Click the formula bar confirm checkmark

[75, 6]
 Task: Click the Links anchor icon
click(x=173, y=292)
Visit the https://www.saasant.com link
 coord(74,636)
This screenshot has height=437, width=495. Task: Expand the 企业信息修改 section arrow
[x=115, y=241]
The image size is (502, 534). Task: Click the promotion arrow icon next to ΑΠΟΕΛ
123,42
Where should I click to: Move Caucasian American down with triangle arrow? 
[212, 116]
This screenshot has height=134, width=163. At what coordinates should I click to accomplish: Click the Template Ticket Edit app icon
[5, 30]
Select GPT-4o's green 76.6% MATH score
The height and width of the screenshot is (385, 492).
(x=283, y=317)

###

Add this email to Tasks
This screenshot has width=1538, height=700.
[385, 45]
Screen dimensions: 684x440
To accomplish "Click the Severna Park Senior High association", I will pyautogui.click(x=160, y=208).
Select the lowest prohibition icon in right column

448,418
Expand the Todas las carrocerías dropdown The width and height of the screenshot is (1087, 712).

###

> Your assignment:
What you return must be the lines above that run from the line with "This screenshot has width=1538, height=700." to the line with "Expand the Todas", inclusive, each copied exactly.

> Answer to the exercise:
This screenshot has width=1538, height=700.
[385, 45]
Screen dimensions: 684x440
To accomplish "Click the Severna Park Senior High association", I will pyautogui.click(x=160, y=208).
Select the lowest prohibition icon in right column

448,418
Expand the Todas las carrocerías dropdown The width and height of the screenshot is (1087, 712).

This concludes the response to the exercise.